Guilford County Classroom Phone Restrictions Increase Engagement, Improve Math
Academy at Smith teachers report quieter classes and Principal Dorand Blackston says math scores rose “significantly” from first to second semester after Guilford County Schools’ no-phone rule tied to House Bill 959.

At the Academy at Smith in Greensboro, classrooms are noticeably quieter and teachers say students are more focused after Guilford County Schools implemented a districtwide no-phone policy at the start of the school year in anticipation of House Bill 959 taking effect Jan. 1, 2026. Principal Dorand Blackston said the school has “seen a significant increase from the first to the second semester in their math numbers,” and that students may use phones only at breakfast, lunchtime and during class transitions.
The district policy, Blackston explained, means “students that have a cellphone … can’t use it during instructional time.” Implementation at Academy at Smith has varied by teacher: Kasheena Burris stands outside classrooms collecting phones in a clear bin and stores the bin in a cabinet for the remainder of class, while a teacher identified only as Lanier asks students to place phones in a pouch on the wall.
Teachers described the classroom change in concrete terms. Burris said, “Before, when I collected them, there would be that questioning, but since the policy, there’s no back and forth, usually the students say, ‘Oh, it’s the law now,'” and Lanier summarized the effect: “When phones are out of sight and out of mind, it’s easy to see the difference already.” Lanier also linked the classroom practice to workplace expectations, saying, “It’s not just in the classroom. It’s in the workplace. You have to be present at your job so you can do your job well. I don’t want to be at the doctor’s office, and my nurse is scrolling.”
Those on student schedules reported the change as well. Junior Mackenzie White-Blandon said classmates are “more zoned into their work and not so much, ‘I don’t want to do this, so I’m just going to pull out my phone,'” adding, “It’s either do it or be bored, so you might as well do the work.” Teachers at the school reported that buzzing and dinging have disappeared during lessons since the collection practices began.
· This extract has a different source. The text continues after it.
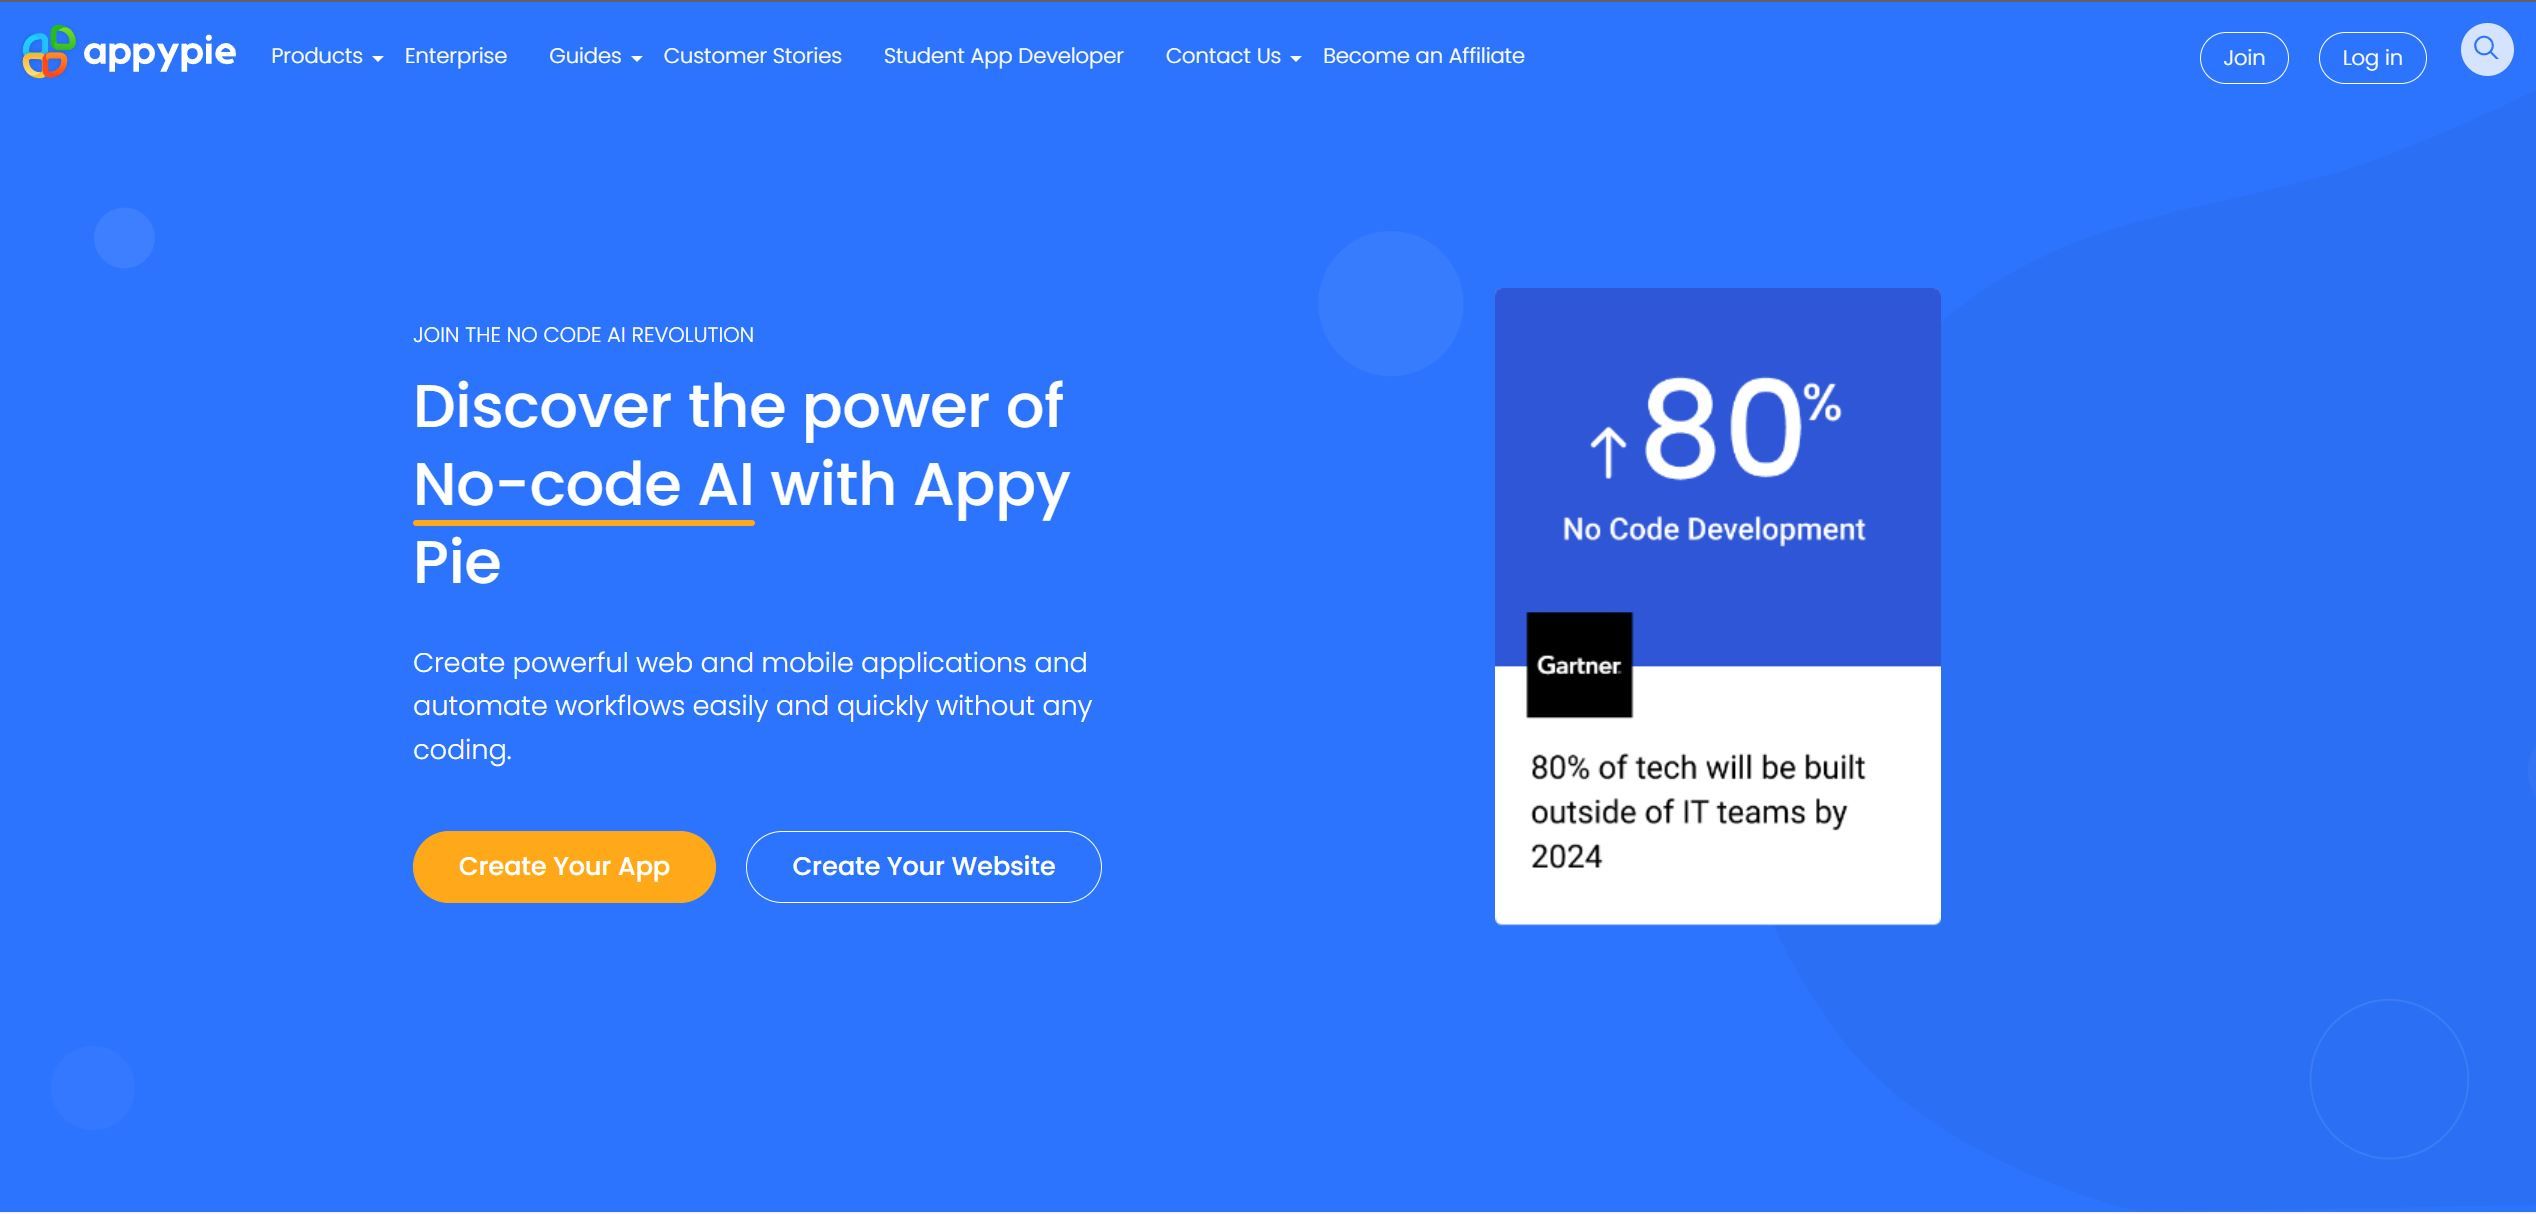The height and width of the screenshot is (1214, 2536).
Task: Expand the Products dropdown menu
Action: [x=325, y=57]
Guilford’s classroom phone limits sit alongside broader instructional work in the district. Superintendent Whitney Oakley described the district’s K-2 curriculum as aligned with the Science of Reading and said recent school report card data show reading proficiency gains in the 2023-24 and 2024-25 academic years. The district highlighted literacy during Public Schools Week when Governor Josh Stein and state Superintendent Maurice “Mo” Green visited Bluford STEM Academy in Greensboro in February 2026.
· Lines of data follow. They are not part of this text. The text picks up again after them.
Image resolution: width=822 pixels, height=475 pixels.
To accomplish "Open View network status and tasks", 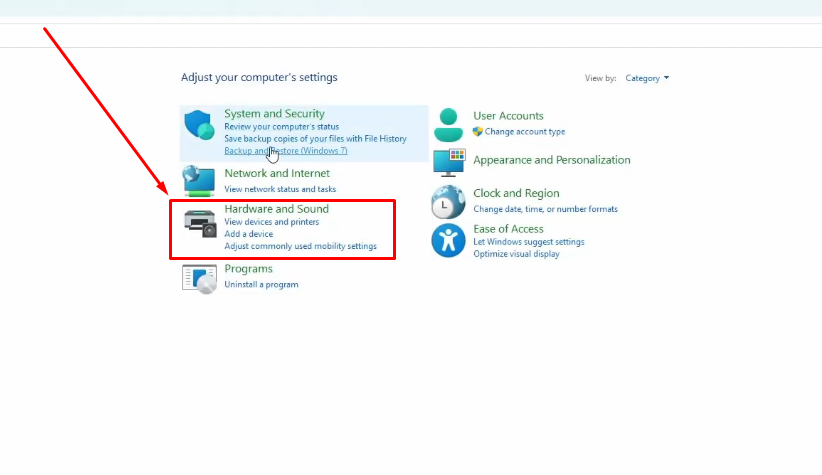I will (x=280, y=189).
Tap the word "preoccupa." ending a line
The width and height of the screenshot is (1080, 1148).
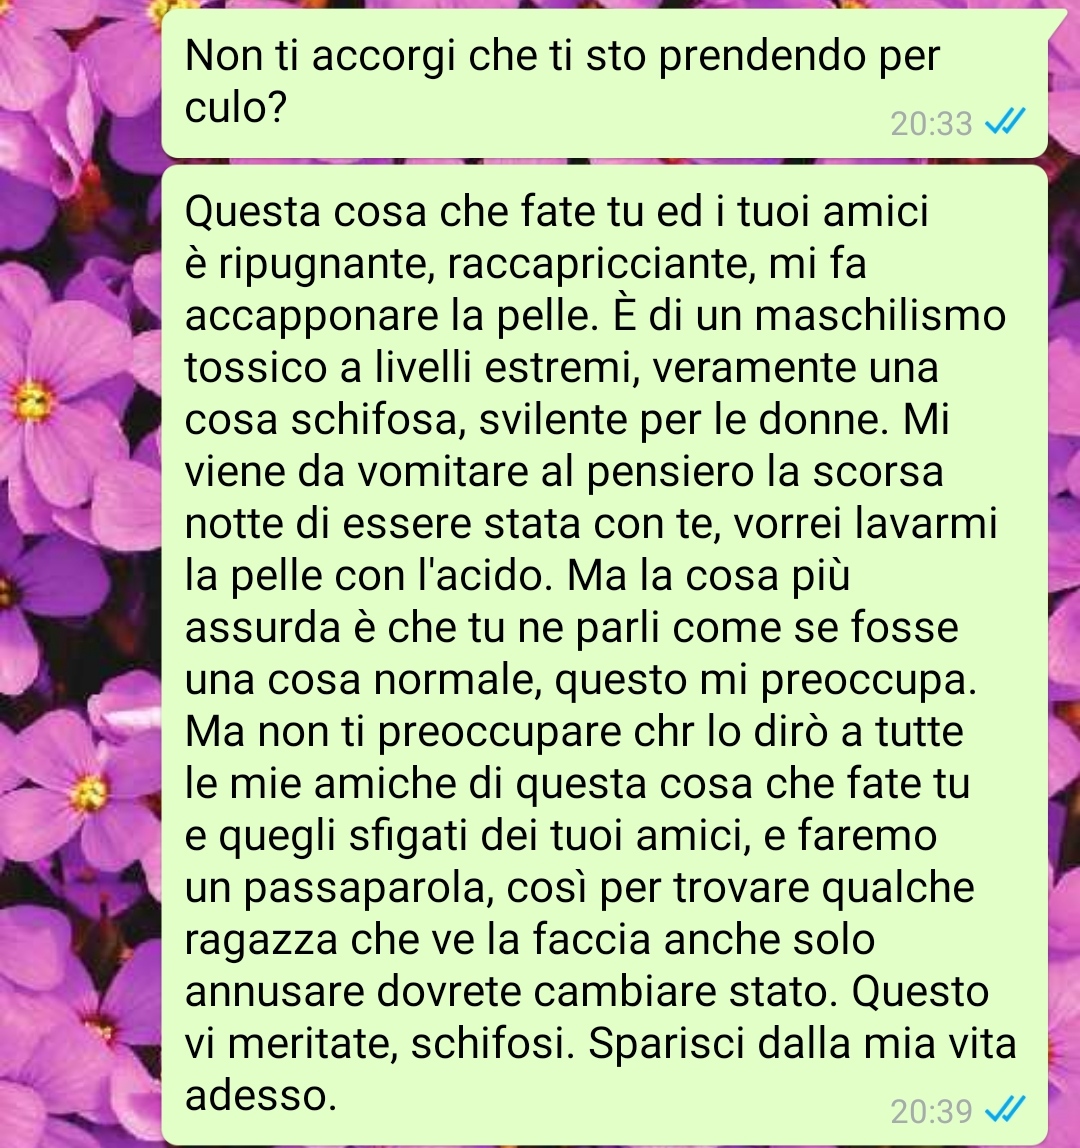[x=868, y=682]
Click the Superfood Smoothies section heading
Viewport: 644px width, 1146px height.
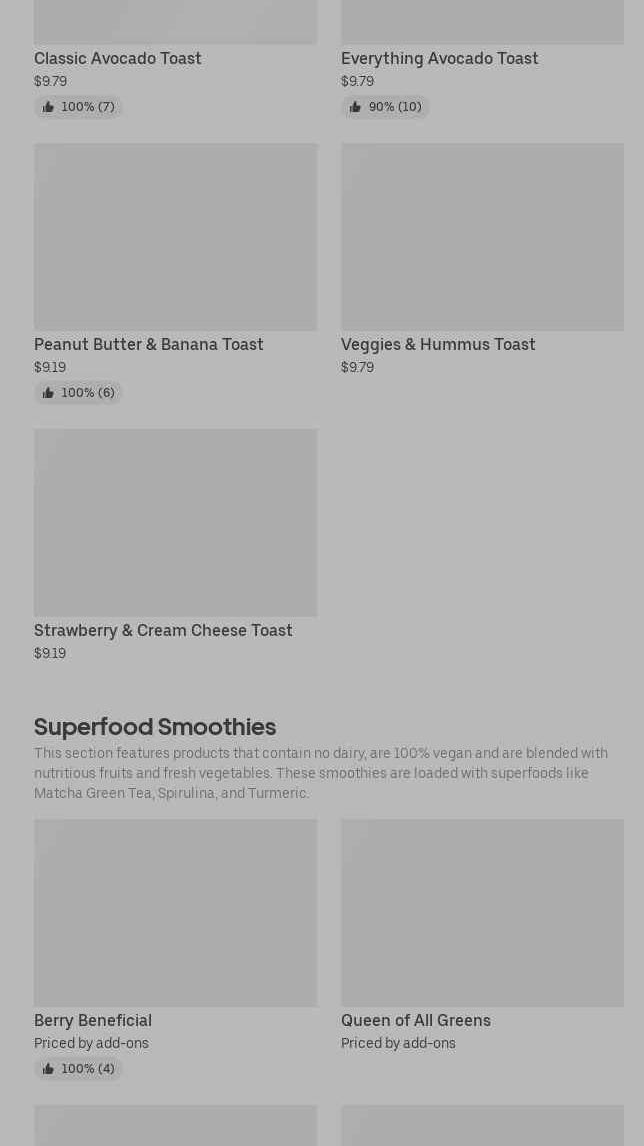pyautogui.click(x=155, y=726)
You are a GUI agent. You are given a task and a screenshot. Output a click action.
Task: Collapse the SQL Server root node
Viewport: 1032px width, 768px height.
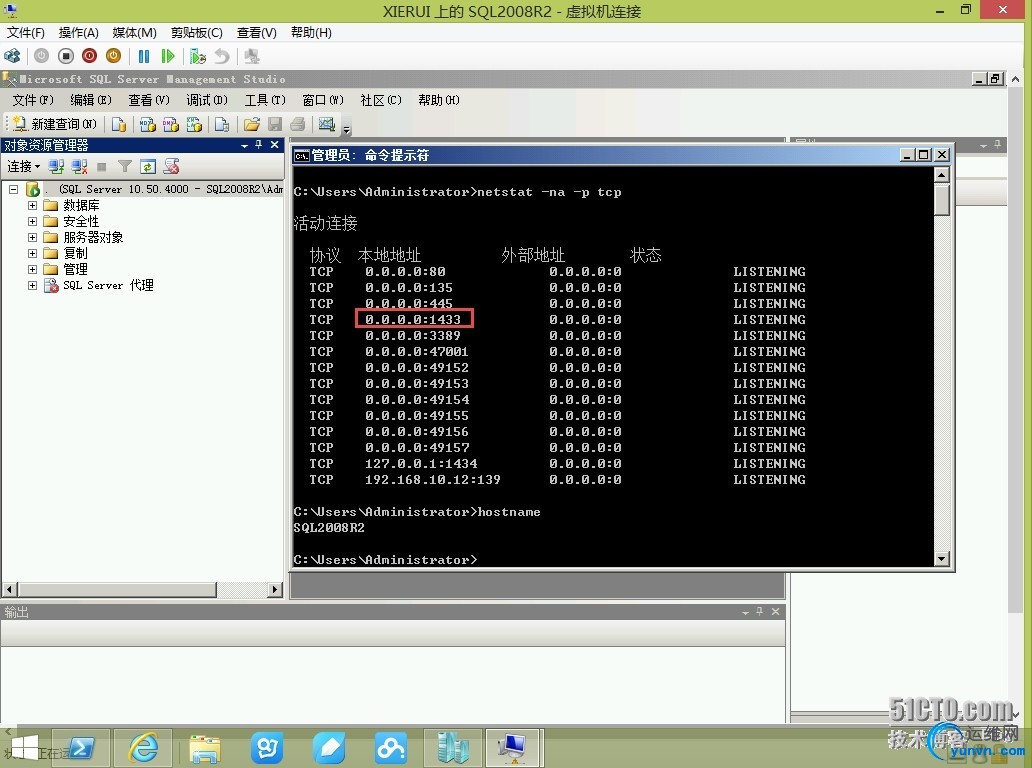point(13,190)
Other district investments aim to bolster math and literacy supports. Faith Freeman, who oversees Guilford’s tutoring program, noted the initiative began in fall 2020 with eight college students focused on math in Title I middle and high schools and now requires tutors to work with the same student groups over time and meet weekly with teachers; Freeman said, “Families tell teachers and district leaders about the positive effects tutoring has had on their students.” The program was expanded into a dedicated department, but leaders have acknowledged that much of the work was “currently supported largely with federal COVID-relief money, which runs out in 2024,” leaving questions about long-term funding.
Local advocacy groups frame teacher quality as central to student gains; materials from the Guilford Education Alliance cite research claiming the “cumulative percentile gain over three years for students with the most effective teachers has been shown to be as much as 54 points higher” than for students with less effective teachers, and the alliance lists reports such as the Guilford County Teacher Working Conditions Report and Education Matters in Guilford County.
The early, school-level reports at Academy at Smith point to quieter classrooms and improved engagement, but Blackston’s reference to a “significant increase” in math numbers comes without the districtwide numeric detail to confirm a broader effect. Superintendent Oakley has framed the district’s instructional strategy as “a strategic response to what both research and North Carolina industry leaders say students need to access opportunities after graduation,” and the district now faces the work of quantifying which practices - phone limits, tutoring, and literacy curriculum - are producing sustained gains.